Additional Observations

• Carl is one of several Fire Walk With Me characters/motifs that Frost mentions in The Secret History of Twin Peaks (Frost did not participate in the prequel, aside from a purely formal executive-producer credit; for years it was a sore subject, but he seems to have made his peace with its place in the canon). According to Frost, Carl was one of three children to disappear mysteriously in the woods in the late forties – this was the incident when the Log Lady got her tattoo. The book mentions Carl’s stewardship of Fat Trout, but suggests the trailer park is in Twin Peaks, not Deer Meadow. We’ll have to wait for the new series to discover the implications of that switcheroo.

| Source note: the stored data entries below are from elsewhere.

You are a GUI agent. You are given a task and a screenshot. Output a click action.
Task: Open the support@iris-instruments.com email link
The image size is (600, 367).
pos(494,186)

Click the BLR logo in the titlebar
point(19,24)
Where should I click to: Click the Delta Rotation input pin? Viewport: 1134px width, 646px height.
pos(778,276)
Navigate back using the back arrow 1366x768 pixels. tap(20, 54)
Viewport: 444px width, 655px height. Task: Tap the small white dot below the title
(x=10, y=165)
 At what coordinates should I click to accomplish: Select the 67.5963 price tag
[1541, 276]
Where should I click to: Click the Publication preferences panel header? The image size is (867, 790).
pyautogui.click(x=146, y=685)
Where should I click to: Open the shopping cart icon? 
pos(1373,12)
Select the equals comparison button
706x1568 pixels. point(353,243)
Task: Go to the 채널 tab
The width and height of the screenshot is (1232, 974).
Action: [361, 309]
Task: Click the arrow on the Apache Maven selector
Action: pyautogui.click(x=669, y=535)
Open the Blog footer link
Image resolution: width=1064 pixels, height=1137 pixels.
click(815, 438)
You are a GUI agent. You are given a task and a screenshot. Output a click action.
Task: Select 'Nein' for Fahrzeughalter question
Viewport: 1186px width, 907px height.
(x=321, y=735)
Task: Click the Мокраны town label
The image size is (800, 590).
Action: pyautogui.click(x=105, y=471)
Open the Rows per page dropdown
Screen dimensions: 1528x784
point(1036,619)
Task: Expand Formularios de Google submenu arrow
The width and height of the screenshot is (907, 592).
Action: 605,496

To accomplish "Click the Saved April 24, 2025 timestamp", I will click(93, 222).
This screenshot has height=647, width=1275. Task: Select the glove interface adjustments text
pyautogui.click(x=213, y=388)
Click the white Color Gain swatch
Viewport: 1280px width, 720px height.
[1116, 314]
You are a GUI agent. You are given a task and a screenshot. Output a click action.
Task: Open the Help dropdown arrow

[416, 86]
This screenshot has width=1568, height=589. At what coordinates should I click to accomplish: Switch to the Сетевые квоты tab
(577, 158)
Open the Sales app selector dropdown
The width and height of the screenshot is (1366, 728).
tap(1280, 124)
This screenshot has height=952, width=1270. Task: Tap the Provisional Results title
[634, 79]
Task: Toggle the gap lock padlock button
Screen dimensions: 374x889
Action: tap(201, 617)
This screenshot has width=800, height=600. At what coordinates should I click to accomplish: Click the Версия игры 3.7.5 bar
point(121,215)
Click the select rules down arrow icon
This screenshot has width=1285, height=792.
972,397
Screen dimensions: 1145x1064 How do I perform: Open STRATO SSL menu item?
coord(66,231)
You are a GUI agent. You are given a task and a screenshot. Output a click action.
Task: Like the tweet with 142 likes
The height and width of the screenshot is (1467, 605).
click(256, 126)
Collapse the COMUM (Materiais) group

• As I mentioned in the brief runner-up entry on the “wounded lady,” Christian Hartleban has an interesting theory about Carl’s reaction to her appearance. Does Carl fear going back to jail? Or, as Frost suggests, are the places he’s “gone” (and wants to avoid) more supernatural/extraterrestrial spaces? While these possibilities are intriguing, I prefer to leave Carl’s statement more vague than that, a metaphysical manifesto rather than a statement of noirish or sci-fi specificity. The meaning of that deeply-felt credo can, I suspect, only be felt, not articulated.

• Studying his credits on IMDb, I realized that the first role I ever saw Harry Dean Stanton in was Rip Van Winkle on Shelley Duvall’s Faerie Tale Theatre. I cherished those videotapes, renting them religiously from local stores until I’d seen them all and can still remember the preview (watch it here) that would appear on every cassette, proclaiming all the stars’ names to let me know they were important, Stanton ending the lineup with a bang.

SHOWTIME: Yes, Stanton is on the cast list for 2017. Hallelujah! I’m not sure there was an actor I was more delighted to hear about. Carl is a favorite and I’ve already heard a few whispers of what he was up to on set, so I’ll avoid any particular speculation. It’s not at all surprising that Lynch would bring back one of his favorite actors, and it’s truly a joy to observe that the once-maligned Fire Walk With Me is being cemented as an integral part of Twin Peaks. Besides (as if we needed further evidence), it’s a harbinger of quality. As Roger Ebert once stated as a veritable dictum (one he unfortunately didn’t consider in his pan of Fire Walk With Me), no movie featuring Harry Dean Stanton in a supporting role “can be altogether bad.”